• Set exercise
Transcribe the records word for word, from the line that contains "This screenshot has height=819, width=1456. What" through the end of the records, including both of those ends.
* * *
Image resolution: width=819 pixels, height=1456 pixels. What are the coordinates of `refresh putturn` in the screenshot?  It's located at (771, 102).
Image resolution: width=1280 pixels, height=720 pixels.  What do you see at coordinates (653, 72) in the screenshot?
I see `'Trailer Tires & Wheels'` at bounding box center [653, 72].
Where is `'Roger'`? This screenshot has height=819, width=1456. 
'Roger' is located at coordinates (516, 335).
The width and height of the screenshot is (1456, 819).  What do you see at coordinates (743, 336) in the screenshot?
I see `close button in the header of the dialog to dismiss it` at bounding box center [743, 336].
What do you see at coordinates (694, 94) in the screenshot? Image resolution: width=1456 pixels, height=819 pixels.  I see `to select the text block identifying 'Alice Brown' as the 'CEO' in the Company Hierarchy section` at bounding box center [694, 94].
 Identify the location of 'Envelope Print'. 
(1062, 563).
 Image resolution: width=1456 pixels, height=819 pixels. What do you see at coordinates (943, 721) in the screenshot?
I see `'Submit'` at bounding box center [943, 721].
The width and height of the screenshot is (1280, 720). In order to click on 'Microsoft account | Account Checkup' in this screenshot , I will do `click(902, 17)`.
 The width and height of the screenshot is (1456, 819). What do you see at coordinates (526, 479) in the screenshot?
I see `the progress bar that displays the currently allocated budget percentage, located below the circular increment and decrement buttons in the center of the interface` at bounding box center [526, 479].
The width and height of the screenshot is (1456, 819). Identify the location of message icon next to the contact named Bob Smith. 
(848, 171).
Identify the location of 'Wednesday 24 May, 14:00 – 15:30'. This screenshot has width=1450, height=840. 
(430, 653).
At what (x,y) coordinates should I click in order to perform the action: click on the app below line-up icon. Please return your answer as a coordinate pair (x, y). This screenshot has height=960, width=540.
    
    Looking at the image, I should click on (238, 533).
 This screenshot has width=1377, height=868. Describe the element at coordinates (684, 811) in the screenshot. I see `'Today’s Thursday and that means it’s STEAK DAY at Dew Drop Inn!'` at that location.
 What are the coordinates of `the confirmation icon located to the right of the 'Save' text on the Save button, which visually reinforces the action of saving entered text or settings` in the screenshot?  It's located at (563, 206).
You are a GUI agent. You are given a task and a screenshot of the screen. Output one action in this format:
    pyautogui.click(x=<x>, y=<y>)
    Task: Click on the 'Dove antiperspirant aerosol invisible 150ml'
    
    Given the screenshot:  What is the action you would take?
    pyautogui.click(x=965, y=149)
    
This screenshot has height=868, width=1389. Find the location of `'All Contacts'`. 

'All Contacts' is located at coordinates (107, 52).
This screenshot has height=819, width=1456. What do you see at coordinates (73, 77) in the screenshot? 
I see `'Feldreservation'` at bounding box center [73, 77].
* * *
• Answer to the problem
This screenshot has height=819, width=1456. What do you see at coordinates (73, 77) in the screenshot? 
I see `'Feldreservation'` at bounding box center [73, 77].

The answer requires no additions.